We are trained to assess and address suicidality. Professor Gagnon was not confused when he said that we can't separate that suicidality from MAID requests for mental illness because we don't know how to do that. Those are different things. Anyone who's providing that kind of reassurance.... Frankly, I would say they are selling a bit of snake oil.

8:45 p.m.

Liberal

The Chair Liberal Sean Casey

Thank you, Dr. Gaind.

A final round of questions will come from Mr. Naqvi for the next five minutes.

8:45 p.m.

Liberal

Yasir Naqvi Liberal Ottawa Centre, ON

Thank you very much, Chair.

This is obviously a very sensitive, emotional and, for many, personal issue that we're discussing here today.

I don't profess to have the depth of knowledge on this particular issue, especially as it relates to MAID that applies to people with mental disorders, that many members of this committee do, given the extensive amount of work that has been done. My engagement on issues on MAID goes back to 2016 and 2017 when the Carter decision was being implemented. I served as the attorney general for the Province of Ontario and worked along with the minister of health at that time to apply the federal law in the provincial space.
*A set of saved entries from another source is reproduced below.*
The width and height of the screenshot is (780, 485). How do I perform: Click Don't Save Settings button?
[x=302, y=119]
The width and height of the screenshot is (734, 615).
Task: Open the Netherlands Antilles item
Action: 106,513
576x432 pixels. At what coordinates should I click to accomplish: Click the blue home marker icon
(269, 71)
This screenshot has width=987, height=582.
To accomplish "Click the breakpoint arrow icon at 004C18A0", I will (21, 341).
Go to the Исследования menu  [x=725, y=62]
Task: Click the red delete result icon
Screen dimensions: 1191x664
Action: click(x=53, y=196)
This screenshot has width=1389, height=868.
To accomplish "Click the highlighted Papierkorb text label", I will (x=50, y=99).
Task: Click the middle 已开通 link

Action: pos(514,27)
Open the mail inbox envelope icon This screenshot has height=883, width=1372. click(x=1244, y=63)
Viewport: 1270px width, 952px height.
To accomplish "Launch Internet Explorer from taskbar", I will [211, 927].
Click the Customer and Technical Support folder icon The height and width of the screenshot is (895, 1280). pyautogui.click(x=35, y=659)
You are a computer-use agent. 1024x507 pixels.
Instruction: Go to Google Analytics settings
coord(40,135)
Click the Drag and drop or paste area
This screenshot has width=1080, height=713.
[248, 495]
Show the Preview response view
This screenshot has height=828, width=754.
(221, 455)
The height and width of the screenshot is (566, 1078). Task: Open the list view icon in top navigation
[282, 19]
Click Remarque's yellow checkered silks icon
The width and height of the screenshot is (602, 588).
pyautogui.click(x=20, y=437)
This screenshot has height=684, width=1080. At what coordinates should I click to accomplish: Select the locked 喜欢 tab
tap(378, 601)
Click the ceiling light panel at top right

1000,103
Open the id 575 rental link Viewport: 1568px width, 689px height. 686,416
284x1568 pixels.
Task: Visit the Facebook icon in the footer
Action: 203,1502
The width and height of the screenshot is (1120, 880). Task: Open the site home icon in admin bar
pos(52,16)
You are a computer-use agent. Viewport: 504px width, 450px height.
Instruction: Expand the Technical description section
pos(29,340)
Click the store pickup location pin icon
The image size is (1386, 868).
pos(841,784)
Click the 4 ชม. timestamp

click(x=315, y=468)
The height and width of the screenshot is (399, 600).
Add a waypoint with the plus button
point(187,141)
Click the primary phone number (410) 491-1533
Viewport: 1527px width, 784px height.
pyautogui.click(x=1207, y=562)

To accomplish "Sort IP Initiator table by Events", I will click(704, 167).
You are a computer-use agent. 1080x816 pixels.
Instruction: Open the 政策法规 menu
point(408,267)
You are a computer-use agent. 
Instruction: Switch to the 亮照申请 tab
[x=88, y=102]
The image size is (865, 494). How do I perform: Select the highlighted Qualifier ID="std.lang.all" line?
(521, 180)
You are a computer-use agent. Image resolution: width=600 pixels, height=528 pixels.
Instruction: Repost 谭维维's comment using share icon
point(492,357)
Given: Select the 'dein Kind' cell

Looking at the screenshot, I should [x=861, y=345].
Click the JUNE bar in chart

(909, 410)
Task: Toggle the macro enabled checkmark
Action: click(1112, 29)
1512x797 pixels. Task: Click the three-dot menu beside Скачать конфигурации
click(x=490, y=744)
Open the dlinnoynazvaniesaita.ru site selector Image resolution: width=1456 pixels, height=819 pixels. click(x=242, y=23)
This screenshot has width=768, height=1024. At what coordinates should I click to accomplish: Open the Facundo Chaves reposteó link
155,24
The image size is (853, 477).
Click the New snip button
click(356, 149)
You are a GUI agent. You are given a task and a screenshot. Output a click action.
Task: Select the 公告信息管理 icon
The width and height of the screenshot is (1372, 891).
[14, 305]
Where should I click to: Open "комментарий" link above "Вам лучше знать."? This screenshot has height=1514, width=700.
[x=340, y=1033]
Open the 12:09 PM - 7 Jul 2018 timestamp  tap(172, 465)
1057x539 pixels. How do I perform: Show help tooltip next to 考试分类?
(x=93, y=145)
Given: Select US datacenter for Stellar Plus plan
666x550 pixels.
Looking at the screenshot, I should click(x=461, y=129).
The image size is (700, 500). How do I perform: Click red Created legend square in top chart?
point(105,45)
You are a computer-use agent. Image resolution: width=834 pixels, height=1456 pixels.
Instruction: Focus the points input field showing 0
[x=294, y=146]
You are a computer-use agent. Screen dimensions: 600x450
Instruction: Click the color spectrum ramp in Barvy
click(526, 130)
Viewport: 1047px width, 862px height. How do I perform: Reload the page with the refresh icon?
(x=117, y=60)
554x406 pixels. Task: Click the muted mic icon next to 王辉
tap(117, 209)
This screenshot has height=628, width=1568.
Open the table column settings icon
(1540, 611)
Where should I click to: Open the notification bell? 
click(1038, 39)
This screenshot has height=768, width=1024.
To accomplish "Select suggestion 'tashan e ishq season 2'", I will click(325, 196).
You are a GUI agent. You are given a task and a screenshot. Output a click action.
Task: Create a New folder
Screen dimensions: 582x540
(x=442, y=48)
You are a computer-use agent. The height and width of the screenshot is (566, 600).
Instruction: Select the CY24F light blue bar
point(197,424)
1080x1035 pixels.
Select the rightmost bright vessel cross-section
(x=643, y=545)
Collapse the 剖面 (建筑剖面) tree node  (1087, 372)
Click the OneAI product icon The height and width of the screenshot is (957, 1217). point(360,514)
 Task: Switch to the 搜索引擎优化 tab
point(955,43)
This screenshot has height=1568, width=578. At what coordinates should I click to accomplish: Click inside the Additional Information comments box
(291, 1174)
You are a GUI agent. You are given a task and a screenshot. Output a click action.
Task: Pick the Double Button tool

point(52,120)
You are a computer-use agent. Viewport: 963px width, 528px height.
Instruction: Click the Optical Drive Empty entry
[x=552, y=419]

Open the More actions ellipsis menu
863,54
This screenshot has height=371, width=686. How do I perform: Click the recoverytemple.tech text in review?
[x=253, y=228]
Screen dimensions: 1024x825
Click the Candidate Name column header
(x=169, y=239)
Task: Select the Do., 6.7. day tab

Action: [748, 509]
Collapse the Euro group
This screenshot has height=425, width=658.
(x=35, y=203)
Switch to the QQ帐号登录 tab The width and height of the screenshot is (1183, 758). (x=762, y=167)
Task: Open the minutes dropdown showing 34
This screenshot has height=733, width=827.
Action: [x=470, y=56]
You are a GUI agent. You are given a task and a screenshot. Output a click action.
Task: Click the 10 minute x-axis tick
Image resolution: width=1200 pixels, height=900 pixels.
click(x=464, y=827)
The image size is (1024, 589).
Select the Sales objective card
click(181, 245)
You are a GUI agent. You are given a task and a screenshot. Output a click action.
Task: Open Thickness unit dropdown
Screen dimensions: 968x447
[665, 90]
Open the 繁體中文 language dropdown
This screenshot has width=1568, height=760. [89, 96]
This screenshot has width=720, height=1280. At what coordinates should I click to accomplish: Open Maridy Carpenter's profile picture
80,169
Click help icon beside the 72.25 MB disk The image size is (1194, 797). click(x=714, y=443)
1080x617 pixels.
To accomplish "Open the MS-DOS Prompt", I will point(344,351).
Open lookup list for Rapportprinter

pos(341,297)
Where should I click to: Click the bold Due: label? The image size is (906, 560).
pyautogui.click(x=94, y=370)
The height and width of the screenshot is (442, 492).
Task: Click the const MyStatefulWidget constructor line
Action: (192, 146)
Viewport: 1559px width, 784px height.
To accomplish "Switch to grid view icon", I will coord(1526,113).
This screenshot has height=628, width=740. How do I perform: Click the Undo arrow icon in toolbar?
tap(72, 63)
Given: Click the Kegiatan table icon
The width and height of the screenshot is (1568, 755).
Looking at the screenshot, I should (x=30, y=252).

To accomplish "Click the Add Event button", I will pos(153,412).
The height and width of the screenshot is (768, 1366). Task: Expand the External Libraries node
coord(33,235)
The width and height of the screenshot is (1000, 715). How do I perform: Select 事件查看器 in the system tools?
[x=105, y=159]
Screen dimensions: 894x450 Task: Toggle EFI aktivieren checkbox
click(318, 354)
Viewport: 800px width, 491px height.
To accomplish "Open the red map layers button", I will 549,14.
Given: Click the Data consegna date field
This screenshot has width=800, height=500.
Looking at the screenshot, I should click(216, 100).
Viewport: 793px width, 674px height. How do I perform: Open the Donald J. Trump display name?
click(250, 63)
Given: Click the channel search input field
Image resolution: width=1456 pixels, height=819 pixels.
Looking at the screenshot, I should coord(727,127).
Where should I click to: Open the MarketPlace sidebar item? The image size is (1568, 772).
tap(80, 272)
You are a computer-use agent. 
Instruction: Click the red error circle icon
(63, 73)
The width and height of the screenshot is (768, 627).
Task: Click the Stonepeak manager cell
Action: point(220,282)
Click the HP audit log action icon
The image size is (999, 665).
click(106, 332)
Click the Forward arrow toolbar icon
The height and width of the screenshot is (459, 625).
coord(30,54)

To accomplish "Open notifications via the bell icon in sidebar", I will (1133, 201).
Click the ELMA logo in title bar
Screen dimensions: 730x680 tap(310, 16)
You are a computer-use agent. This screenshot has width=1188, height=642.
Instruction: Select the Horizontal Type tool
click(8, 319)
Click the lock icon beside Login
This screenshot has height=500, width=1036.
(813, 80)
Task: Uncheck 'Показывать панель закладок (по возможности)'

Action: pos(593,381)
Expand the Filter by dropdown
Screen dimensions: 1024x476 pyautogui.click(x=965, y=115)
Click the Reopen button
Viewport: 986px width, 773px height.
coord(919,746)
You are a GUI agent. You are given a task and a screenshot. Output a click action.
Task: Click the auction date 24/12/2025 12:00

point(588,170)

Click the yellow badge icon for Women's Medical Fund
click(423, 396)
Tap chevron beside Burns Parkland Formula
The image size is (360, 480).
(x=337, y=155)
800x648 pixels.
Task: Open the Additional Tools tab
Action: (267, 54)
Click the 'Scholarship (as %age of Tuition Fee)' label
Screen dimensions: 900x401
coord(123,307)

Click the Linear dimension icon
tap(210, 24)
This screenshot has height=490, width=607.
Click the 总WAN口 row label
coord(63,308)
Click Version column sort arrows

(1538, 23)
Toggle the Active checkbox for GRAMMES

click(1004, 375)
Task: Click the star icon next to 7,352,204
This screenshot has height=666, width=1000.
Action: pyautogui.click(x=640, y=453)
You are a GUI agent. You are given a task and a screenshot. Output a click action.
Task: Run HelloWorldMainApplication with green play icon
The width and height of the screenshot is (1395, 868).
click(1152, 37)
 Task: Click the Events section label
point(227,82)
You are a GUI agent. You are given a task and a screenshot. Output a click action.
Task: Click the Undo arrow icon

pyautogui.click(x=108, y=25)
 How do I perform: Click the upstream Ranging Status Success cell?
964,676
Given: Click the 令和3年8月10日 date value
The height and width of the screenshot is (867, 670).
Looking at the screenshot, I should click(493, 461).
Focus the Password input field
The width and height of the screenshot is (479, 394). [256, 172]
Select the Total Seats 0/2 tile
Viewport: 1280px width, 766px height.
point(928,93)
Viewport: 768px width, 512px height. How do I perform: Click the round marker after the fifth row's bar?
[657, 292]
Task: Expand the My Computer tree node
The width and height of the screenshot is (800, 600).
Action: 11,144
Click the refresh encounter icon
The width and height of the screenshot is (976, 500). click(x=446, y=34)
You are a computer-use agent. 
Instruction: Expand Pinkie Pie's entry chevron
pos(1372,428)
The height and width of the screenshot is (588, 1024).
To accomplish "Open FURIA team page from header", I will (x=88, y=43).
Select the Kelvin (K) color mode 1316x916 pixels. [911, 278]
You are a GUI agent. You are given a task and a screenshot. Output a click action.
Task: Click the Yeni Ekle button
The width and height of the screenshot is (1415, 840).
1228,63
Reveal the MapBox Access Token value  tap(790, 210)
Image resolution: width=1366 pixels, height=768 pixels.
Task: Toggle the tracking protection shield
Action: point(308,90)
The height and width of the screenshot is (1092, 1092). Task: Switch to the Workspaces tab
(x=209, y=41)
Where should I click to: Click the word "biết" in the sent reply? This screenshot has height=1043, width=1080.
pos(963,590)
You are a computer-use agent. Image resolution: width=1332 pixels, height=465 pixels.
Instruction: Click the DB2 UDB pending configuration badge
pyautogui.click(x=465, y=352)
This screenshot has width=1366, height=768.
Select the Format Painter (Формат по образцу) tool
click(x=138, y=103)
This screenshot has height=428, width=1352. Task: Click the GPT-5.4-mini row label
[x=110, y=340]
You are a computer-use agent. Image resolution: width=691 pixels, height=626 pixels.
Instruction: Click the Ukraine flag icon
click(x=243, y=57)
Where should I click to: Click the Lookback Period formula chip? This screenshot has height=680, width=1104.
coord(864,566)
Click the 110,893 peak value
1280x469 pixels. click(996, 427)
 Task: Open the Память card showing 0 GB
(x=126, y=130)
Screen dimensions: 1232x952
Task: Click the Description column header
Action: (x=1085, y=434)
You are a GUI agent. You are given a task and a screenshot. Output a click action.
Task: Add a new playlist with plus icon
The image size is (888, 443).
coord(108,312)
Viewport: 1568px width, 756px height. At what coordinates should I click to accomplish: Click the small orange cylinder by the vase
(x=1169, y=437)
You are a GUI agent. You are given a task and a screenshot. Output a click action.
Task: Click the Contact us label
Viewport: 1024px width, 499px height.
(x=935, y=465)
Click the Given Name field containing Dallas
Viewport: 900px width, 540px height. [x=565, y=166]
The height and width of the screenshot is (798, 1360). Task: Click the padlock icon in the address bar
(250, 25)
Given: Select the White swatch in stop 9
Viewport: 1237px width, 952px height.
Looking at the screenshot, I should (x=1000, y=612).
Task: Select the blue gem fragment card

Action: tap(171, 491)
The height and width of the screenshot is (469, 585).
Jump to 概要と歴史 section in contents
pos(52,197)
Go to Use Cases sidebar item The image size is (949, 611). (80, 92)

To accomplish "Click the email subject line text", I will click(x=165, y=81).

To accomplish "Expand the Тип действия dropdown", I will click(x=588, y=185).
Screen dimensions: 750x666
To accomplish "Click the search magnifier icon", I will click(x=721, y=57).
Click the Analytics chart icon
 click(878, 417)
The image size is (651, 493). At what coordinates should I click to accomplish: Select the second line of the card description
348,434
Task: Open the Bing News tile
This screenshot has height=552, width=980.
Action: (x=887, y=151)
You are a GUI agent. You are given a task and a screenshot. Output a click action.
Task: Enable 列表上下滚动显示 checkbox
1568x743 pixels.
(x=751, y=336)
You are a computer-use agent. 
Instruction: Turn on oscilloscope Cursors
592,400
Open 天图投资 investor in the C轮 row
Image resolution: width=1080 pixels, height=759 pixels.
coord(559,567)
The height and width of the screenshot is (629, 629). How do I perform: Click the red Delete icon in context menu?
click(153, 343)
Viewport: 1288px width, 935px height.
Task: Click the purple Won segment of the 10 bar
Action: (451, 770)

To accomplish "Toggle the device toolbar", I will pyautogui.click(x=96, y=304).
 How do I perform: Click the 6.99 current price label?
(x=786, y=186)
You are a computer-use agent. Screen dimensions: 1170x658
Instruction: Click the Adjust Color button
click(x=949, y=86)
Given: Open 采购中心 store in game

What I do know from that work is that there needed to be a fair amount of work that had to be done in terms of the health care system being ready to apply MAID in a manner that, from a legal perspective, protected people's rights, but from a health care perspective, ensured there was appropriate training, curriculum and safeguards in place so there was no abuse of any kind.

That's where I'm coming from. For me, BillC-62 is about whether or not the system is ready to apply the laws being passed by Parliament. It is the view of the government, based on what we have heard from experts, based on what we have heard from the requests we have received from the provinces and territories, that the system is not ready and we need more time, hence, the extension for three years.

I will go to Dr. L'Espérance first and then to Ms. Long.

In your view, is the system ready to administer MAID for people with mental disorders as early as March 17 of this year, or is it appropriate and prudent to have an extension of time before we are sure that the health care system across the country, and not just in certain parts of the provinces but across the country, is sufficiently ready to administer MAID to people with mental disorders?

I will start with Dr. L'Espérance first.

8:50 p.m.

President, Association québécoise pour le droit de mourir dans la dignité

Dr. Georges L'Espérance

Thank you for your question.

I'll answer it simply by saying that it isn't the system that administers medical assistance in dying; it's the clinicians.

All the clinicians who belong to the Canadian Association of MAiD Assessors and Providers, or CAMAP, have worked very hard in the past two years to establish safeguards. To do that, in the past year, they've followed the recommendations of the experts' report, among other things. We agree this isn't a simple issue. However, three years have now elapsed, and I don't think we'll be any further ahead if we delay another three years.

The issue is based on a clinical decision element, with all the necessary safeguards, as recommended in the expert's report. However, I repeat that this isn't a simple issue. In my view, delaying for another three years will result in absolutely no change in the situation. We will only be indefinitely postponing the decision, as we mentioned earlier.